== Records to process ==

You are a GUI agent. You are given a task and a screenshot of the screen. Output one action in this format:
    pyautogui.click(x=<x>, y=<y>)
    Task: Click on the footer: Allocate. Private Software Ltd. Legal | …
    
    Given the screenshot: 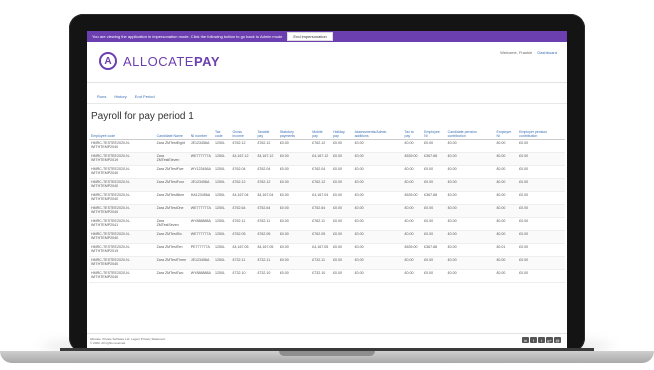 What is the action you would take?
    pyautogui.click(x=327, y=340)
    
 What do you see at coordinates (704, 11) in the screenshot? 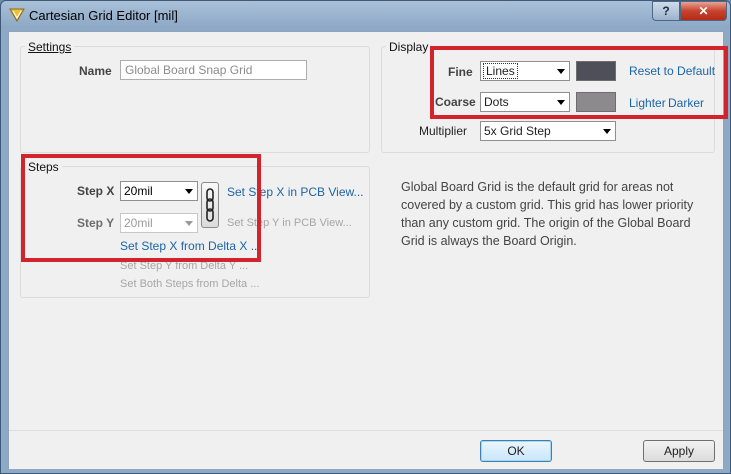
I see `close-button: ✕` at bounding box center [704, 11].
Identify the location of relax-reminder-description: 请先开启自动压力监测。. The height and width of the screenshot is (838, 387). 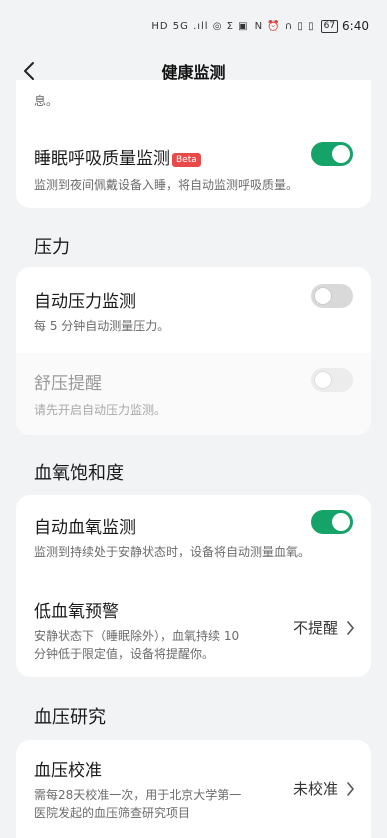
(100, 410).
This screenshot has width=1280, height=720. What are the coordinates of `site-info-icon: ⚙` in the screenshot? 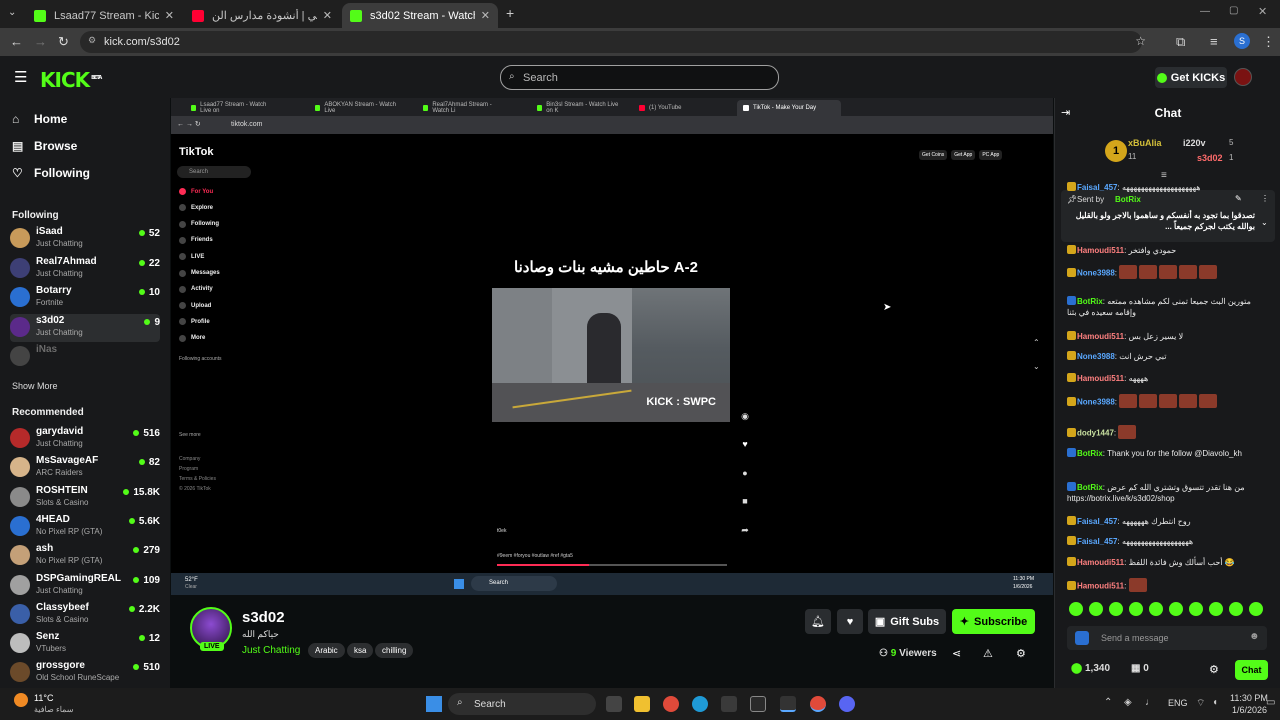 It's located at (92, 40).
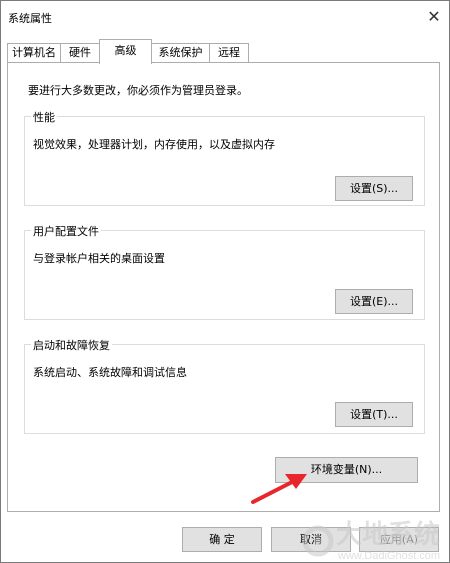 The width and height of the screenshot is (450, 563). Describe the element at coordinates (399, 540) in the screenshot. I see `apply-button: 应用(A)` at that location.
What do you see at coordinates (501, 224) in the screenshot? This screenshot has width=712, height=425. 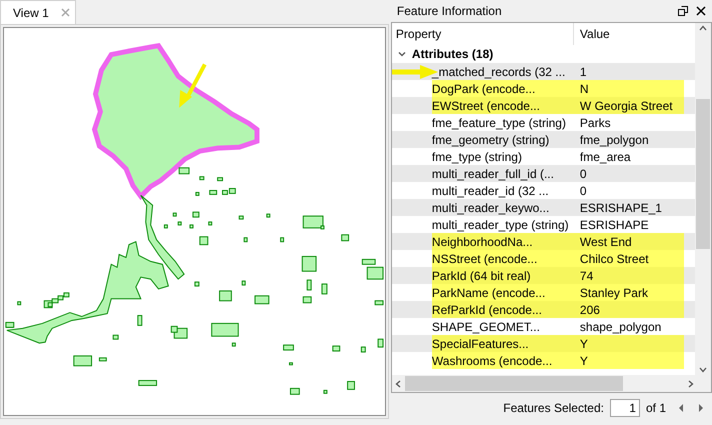 I see `property-cell-text: multi_reader_type (string)` at bounding box center [501, 224].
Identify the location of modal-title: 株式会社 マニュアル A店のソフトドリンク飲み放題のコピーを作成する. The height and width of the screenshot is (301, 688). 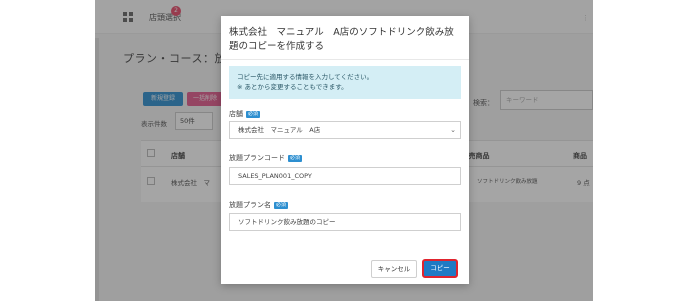
(342, 40).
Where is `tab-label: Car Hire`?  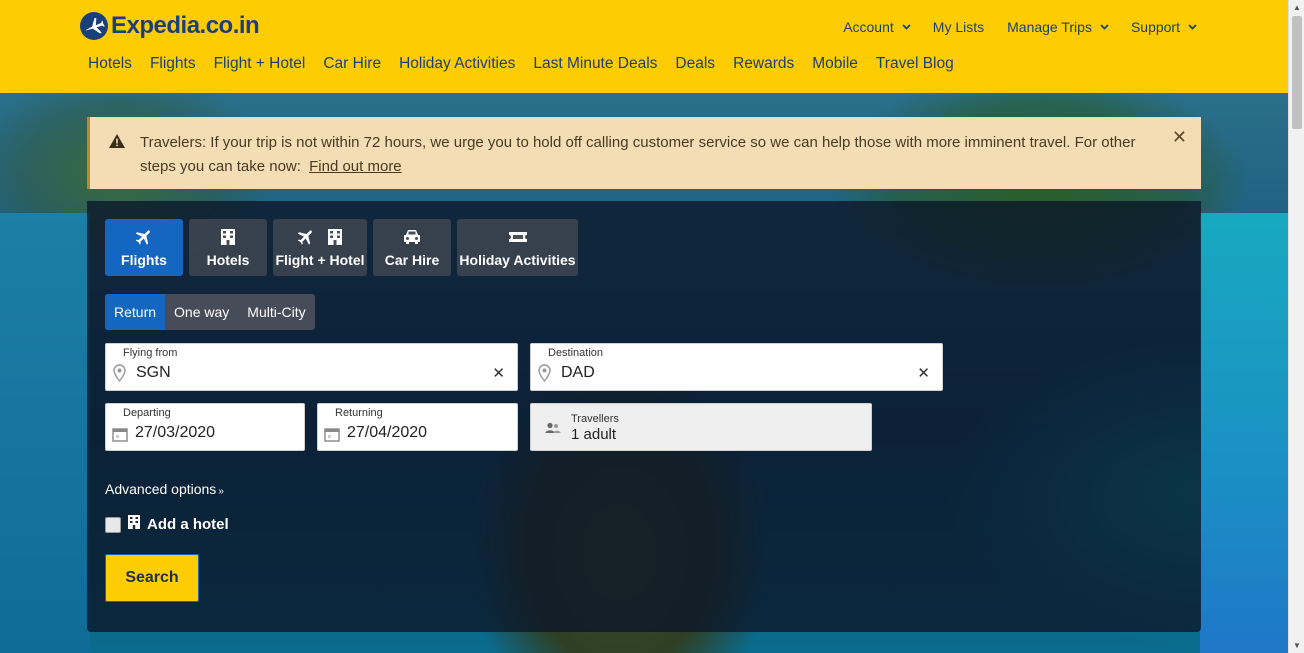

== Your assignment ==
Please retype the lines starting with the one that contains "What do you see at coordinates (704, 11)" and ending with the one that contains "(100, 410).", leaving out the pictures.

== Exercise result ==
 What do you see at coordinates (704, 11) in the screenshot? 
I see `close-button: ✕` at bounding box center [704, 11].
Identify the location of relax-reminder-description: 请先开启自动压力监测。. The height and width of the screenshot is (838, 387). 
(100, 410).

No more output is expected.